We’re standing on an empty road in the hills outside Tehachapi. It’s after midnight and the only lights come from the odd little A-frame in the ranch compound below us and the weird neon blue strobes coming from the forests of gargantuan wind turbines in the distance. The monolithic windmills closer to the compound have no strobe beacons. Their silhouettes tower over Heaven Ranch, blades crying eerily through the night.

We’re about to cross the road and climb a hill toward what our companions are calling an old abandoned slaughterhouse, but we’ve paused because the daughter of Rowdy Roddy Piper is getting second thoughts about leaving the relative safety of the ranch.

I find this a little strange, since she has been vocal about her outdoorsy life in Oregon, but given the reason she’s here at this small compound in the high desert, it makes sense that everyone is a little on edge.

They’re filming a horror movie. Tonight we’re hunting el chupacabra.

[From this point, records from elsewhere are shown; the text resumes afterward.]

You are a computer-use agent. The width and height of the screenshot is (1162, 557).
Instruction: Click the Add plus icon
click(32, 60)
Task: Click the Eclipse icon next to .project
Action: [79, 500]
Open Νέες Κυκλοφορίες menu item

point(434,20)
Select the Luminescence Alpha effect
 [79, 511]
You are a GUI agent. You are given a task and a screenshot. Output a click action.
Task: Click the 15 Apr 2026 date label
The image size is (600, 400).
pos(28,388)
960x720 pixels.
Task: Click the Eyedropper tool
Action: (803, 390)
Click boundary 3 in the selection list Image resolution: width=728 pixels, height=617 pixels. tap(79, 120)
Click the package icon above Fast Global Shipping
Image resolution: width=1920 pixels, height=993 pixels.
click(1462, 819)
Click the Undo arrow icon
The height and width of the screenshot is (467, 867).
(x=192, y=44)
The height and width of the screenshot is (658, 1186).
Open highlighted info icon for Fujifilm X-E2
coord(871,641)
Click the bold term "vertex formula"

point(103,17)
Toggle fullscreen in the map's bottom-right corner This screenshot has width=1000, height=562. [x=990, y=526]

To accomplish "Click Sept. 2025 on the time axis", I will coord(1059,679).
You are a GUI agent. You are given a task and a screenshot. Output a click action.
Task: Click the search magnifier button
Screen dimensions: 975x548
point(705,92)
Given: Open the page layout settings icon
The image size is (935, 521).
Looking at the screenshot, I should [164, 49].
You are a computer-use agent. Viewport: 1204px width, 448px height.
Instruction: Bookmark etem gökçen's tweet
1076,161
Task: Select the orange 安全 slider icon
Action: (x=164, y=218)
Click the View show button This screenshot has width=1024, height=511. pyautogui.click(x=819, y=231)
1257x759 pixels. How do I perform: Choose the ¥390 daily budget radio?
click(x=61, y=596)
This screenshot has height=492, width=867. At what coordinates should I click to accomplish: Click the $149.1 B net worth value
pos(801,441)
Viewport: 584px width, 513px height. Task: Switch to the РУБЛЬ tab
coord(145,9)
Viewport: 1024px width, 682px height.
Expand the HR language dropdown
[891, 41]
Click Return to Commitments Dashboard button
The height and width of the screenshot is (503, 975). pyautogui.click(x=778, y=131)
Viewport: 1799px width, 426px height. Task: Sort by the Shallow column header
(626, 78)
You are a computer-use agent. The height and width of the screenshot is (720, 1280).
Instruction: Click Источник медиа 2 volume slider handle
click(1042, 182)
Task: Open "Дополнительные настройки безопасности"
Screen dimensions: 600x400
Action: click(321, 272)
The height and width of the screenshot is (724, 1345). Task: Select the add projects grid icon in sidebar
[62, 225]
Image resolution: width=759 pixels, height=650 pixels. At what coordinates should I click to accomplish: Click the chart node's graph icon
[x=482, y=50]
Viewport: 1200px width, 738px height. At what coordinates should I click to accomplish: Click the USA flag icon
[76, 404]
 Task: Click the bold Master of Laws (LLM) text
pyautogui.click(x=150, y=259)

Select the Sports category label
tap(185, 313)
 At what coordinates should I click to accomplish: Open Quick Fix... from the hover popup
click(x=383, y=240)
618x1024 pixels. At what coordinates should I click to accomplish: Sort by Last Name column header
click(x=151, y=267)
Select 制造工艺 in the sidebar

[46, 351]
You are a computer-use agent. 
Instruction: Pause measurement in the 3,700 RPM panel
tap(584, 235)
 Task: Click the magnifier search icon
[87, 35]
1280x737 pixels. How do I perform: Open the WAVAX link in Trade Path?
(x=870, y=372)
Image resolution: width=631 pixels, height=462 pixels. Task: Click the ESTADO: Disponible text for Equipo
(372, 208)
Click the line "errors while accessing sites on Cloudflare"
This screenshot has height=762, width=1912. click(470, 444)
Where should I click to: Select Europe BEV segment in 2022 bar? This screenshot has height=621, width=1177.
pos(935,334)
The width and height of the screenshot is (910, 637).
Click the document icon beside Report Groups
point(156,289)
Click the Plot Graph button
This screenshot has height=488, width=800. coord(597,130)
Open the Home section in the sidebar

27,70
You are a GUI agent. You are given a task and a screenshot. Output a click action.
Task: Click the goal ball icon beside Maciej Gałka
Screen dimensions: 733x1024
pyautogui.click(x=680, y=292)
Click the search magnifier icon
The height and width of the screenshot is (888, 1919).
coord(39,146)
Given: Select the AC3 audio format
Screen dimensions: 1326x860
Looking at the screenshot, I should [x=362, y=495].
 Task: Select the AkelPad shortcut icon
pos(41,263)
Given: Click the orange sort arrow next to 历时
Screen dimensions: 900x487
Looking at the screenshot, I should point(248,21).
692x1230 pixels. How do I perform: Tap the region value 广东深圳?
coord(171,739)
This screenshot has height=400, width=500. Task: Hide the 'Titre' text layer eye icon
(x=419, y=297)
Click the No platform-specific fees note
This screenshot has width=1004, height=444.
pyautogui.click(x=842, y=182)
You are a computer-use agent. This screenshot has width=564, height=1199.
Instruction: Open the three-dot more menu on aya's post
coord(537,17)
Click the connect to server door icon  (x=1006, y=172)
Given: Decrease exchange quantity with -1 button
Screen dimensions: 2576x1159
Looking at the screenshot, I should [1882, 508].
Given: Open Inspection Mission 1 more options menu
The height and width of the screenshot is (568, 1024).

Val’s friend is making jokes that since the two of us are the most recent arrivals, we haven’t bonded with the “audience” yet and will be the first two disemboweled by the beast. The Piper’s daughter, a healthy-looking blonde girl of about 20, is remembering all the ghost stories the crew has been telling—about the man who committed suicide in the mobile home where Val and I will sleep tonight, about the little girl who long ago drowned in the gully below the compound when a flash flood tore through the hills and half-buried the graveyard of stolen, stripped cars; how the director once saw her and ordered her to help carry out some equipment, thinking she was his own young daughter.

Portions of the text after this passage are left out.